Prep 5 mins
Cook 25 mins
This hearty, warm side dish can be made with the cheese incorporated into the polenta or the polenta can be spooned atop a portion of the cheeses, so that as they melt they form a liquid center. This is the perfect side dish to accompany Beef Tenderloin with Southwestern-Style Sauce.
- 4 cups water
- 3⁄4 cup yellow cornmeal
- 1⁄4 cup parmesan cheese, Grated
- 8 -12 ounces jalapeno jack cheese, Grated
- 1⁄2 teaspoon salt (Adjust)
- 1⁄4 teaspoon white pepper
- Heat the Water to a simmer in a medium saucepan; gradually pour the Cornmeal into the Water while stirring constantly; Cook over low heat, stirring frequently with a wooden spoon, until the polenta pulls away from the sides of the pan, 25 – 30 minutes.

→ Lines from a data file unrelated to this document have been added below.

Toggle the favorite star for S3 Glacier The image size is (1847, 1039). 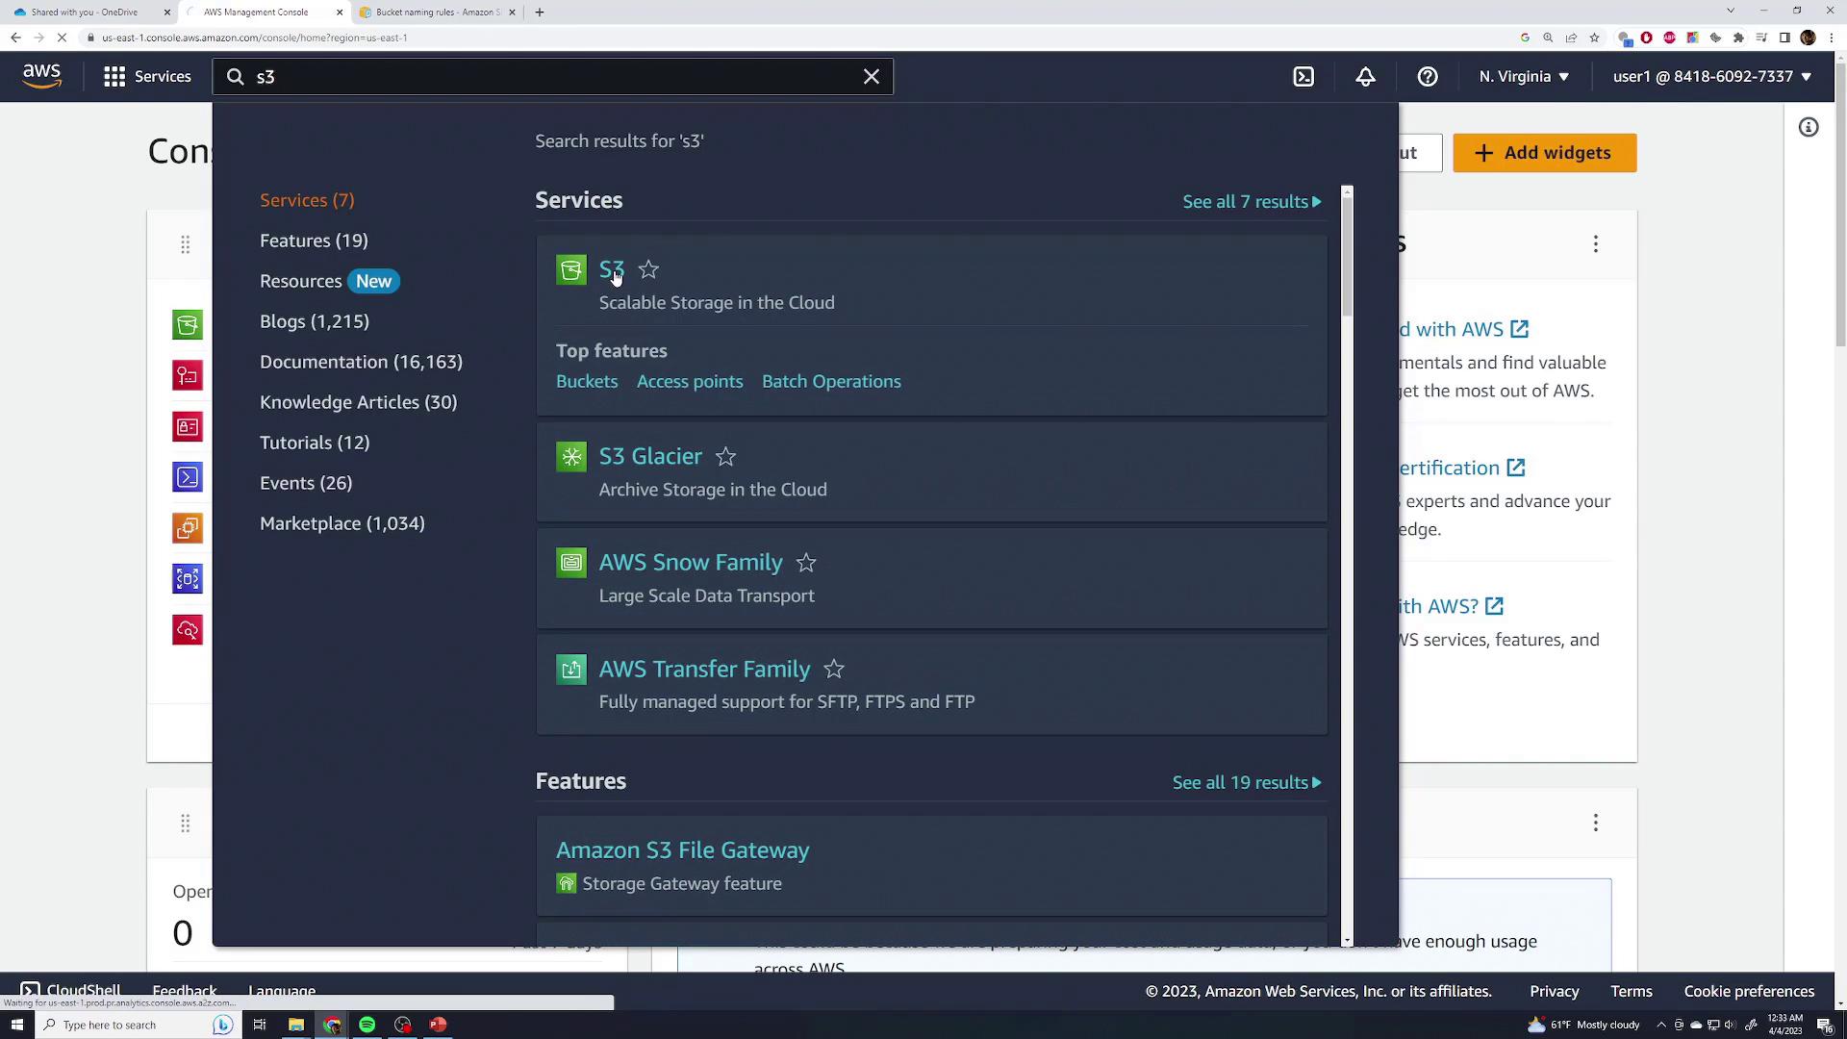(x=725, y=457)
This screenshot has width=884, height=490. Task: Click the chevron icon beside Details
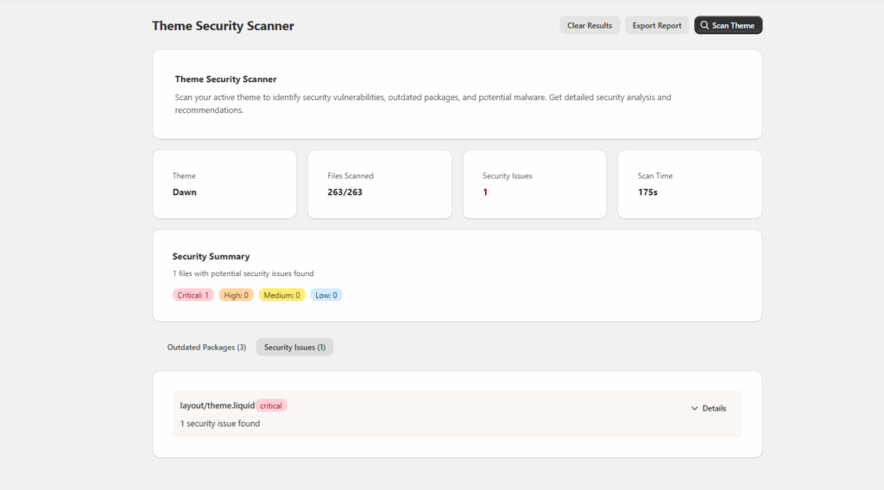click(x=695, y=408)
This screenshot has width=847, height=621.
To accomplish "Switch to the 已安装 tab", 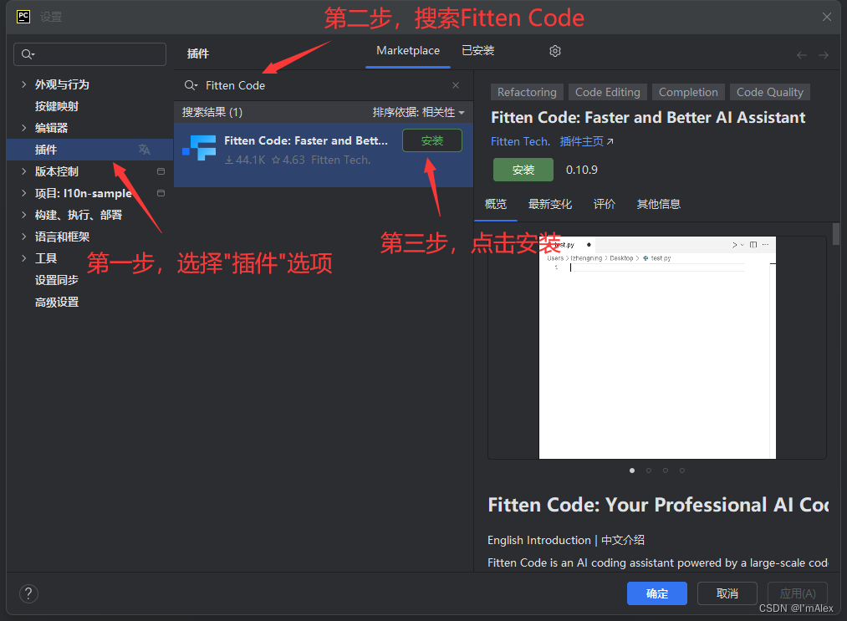I will tap(477, 51).
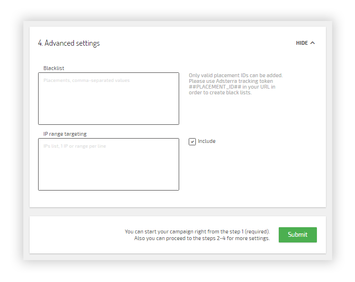
Task: Collapse the section using the HIDE label
Action: (302, 43)
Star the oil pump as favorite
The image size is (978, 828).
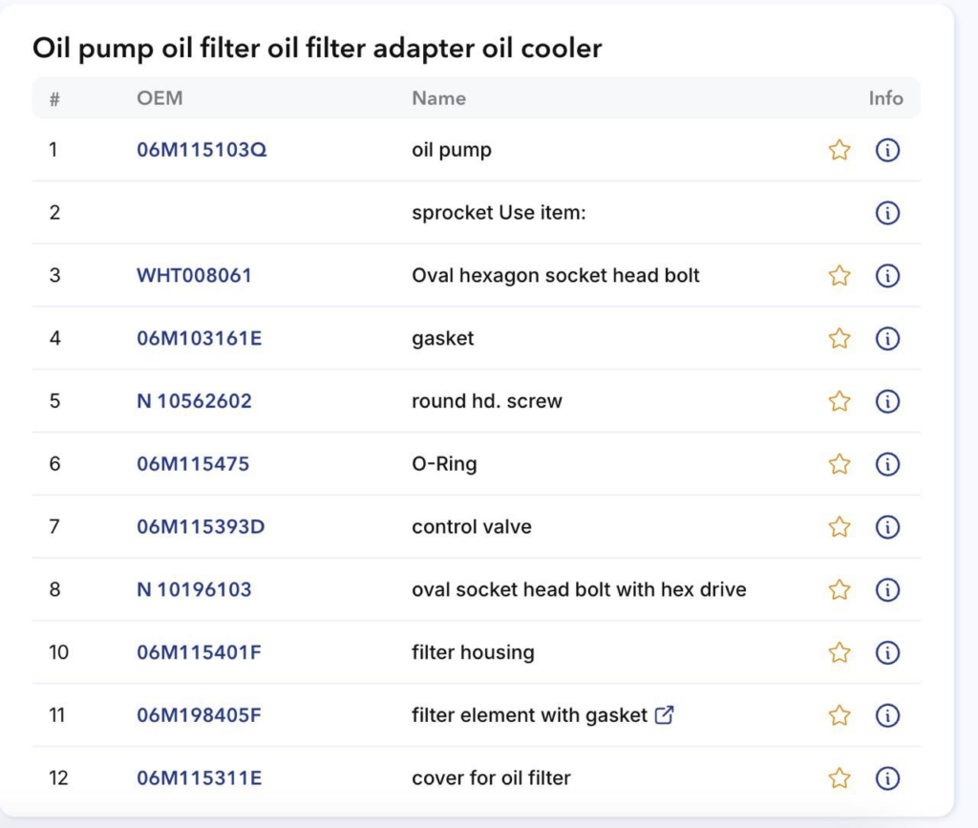[x=840, y=150]
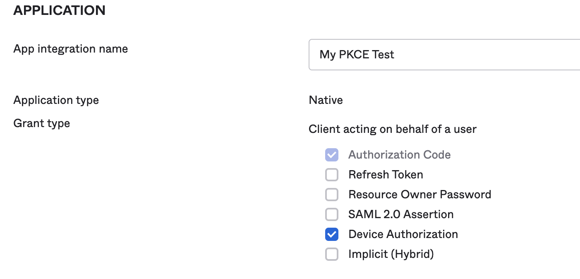Uncheck the Device Authorization checkbox
The width and height of the screenshot is (580, 279).
[x=332, y=234]
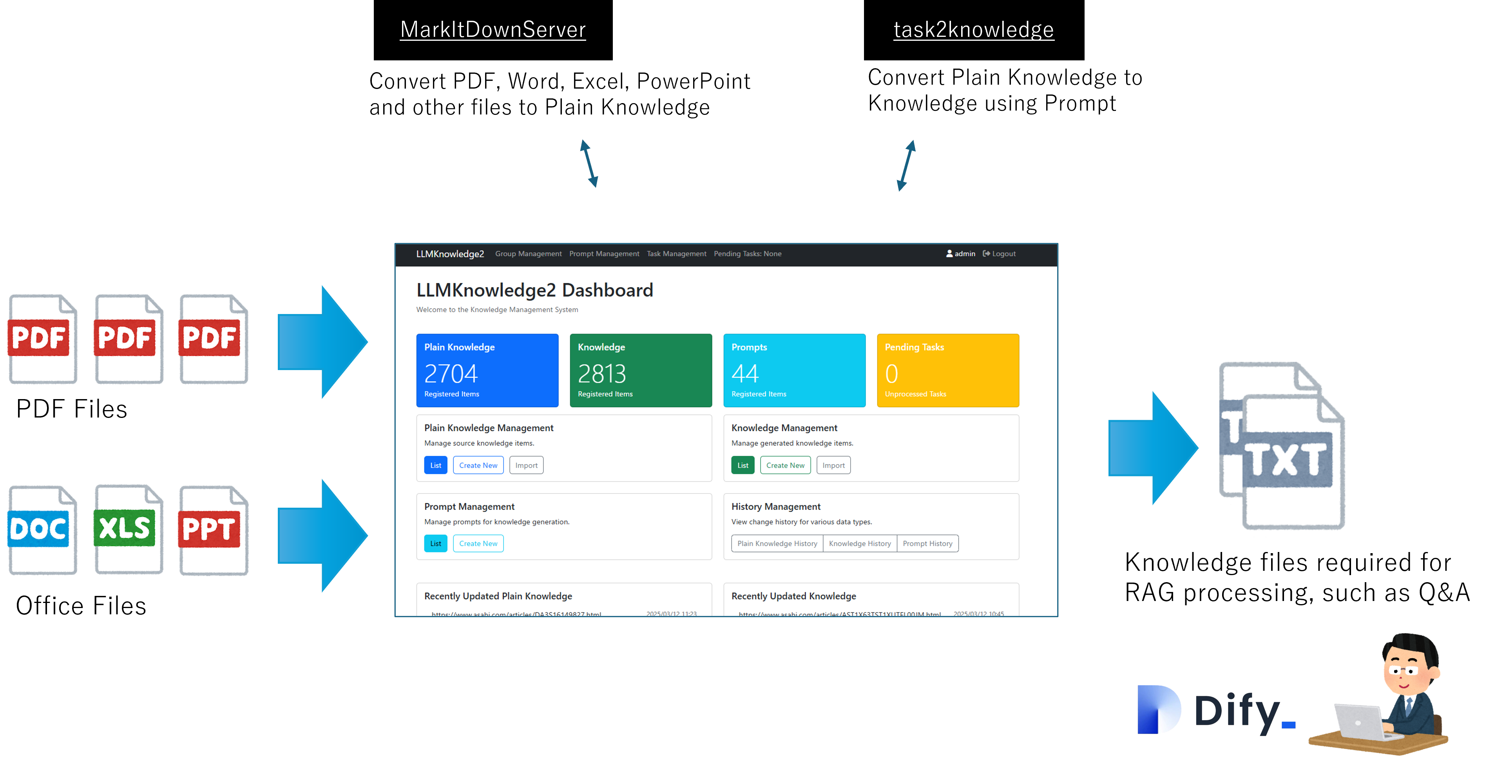
Task: Click the green XLS file icon
Action: coord(128,529)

- Remove the pan from the heat and stir in the Parmesan and Jack Cheeses, Salt and Pepper.
- Serve immediately.
I did make 1/2 of the recipe, otherwise prepared as directed by the recipe and enjoyed it. Definitely will repeat this, but will point out that I thought the jalapeno jack cheese was the dominant flavor. Of course since I love it, it was no problem. Loved the consistency and the leftovers will be reheated and enjoyed again. Thanks for a keeper NcMysteryShopper!
I had never made polenta before, and heard lots of cooks rave about it, so my DH and I decided to try it. Personally, we couldn't stand the texture. However the flavor was the only plus of the dish. I guess polenta is not for us. Thanks for your spin of it though.
This is really good! I've never made polenta before so I was a little nervous, but for naught! I made a 1/2 batch and would call it 6 servings, but that's just me! It was a little stringy, so I may reduce the cheese, and add a little chipotle in adobo if I made it again. Thanks, NcMystery. I'm really glad we tried it!